Non-native substrates represent a significant fraction of renewable and inexpensive feedstocks. Little work has been done to explore the benefits of integrating cellular regulatory control over heterologous assimilation pathways. Therefore, goal of this work is to 1) demonstrate that cellular decision-making when used to couple growth-related processes with non-native substrate assimilation has significant benefits in generating strains of baker?s yeast that can rapidly grow on any number of structurally diverse substrates, and 2) that these insights can be leveraged to develop a universal platform to engineer and optimize growth on non-native substrates. The platform developed here will also enable functional genomics studies to identify modulators of non-native substrate metabolism in a manner not possible in the past. It is anticipated that the outcomes from the project will extend beyond baker's yeast and the substrates that are the focus of this project since the paradigm developed here is expected to aid similar efforts with other industrially relevant microbes.
This award reflects NSF's statutory mission and has been deemed worthy of support through evaluation using the Foundation's intellectual merit and broader impacts review criteria.
PROJECT OUTCOMES REPORT
Disclaimer
This Project Outcomes Report for the General Public is displayed verbatim as submitted by the Principal Investigator (PI) for this award. Any opinions, findings, and conclusions or recommendations expressed in this Report are those of the PI and do not necessarily reflect the views of the National Science Foundation; NSF has not approved or endorsed its content.

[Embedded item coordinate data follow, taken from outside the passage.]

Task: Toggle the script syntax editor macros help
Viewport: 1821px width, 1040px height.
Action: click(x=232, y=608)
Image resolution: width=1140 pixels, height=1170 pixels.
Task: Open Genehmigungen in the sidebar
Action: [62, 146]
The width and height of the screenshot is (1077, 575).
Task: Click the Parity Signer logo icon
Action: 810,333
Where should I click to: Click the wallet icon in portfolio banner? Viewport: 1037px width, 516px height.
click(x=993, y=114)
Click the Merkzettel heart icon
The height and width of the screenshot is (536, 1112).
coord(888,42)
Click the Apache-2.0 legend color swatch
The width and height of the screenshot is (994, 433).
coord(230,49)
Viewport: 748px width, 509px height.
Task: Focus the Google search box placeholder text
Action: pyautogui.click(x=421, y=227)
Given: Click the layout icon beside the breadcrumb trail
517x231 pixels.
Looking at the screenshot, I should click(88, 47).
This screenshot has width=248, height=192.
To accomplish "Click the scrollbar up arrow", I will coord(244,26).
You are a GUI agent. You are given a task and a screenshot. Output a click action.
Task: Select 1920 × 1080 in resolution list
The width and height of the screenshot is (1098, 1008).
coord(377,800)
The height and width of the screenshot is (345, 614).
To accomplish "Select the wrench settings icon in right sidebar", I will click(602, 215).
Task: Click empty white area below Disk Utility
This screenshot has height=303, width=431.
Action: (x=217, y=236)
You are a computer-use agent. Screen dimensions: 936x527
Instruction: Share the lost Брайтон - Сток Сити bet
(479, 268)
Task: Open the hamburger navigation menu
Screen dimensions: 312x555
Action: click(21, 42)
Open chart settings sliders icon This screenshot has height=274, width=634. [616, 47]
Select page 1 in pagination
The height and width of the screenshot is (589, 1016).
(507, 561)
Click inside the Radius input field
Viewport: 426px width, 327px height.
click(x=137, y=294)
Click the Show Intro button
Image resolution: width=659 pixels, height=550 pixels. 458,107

To realize a sustainable bioeconomy, chemicals and fuels must be produced from renewable and cheap raw materials. Inedible plant and agricultural biomass (e.g., stems, roots, leaves) are highly desirable for this purpose since they are abundant, cheap, and inedible. Further, they are often burned to generate energy or composted and if used as feed for biomanufacturing, could generate substances of significantly higher value. In biomanufacturing, E. coli and baker?s yeast (Saccharomyces cerevisiae) are the most well-established cellular systems used to generate useful chemicals from plant biomass. However, neither of these two single celled organisms can utilize all components that make up inedible plant biomass. The work conducted under this NSF grant supported developing novel strains of baker?s yeast that have been engineered to use several of the sugars derived from inedible biomass that they naturally do not consume. Further, the goal of the work was to understand the genetic basis for how to rapidly engineer this yeast to consume sugars that are ?unnatural? to it.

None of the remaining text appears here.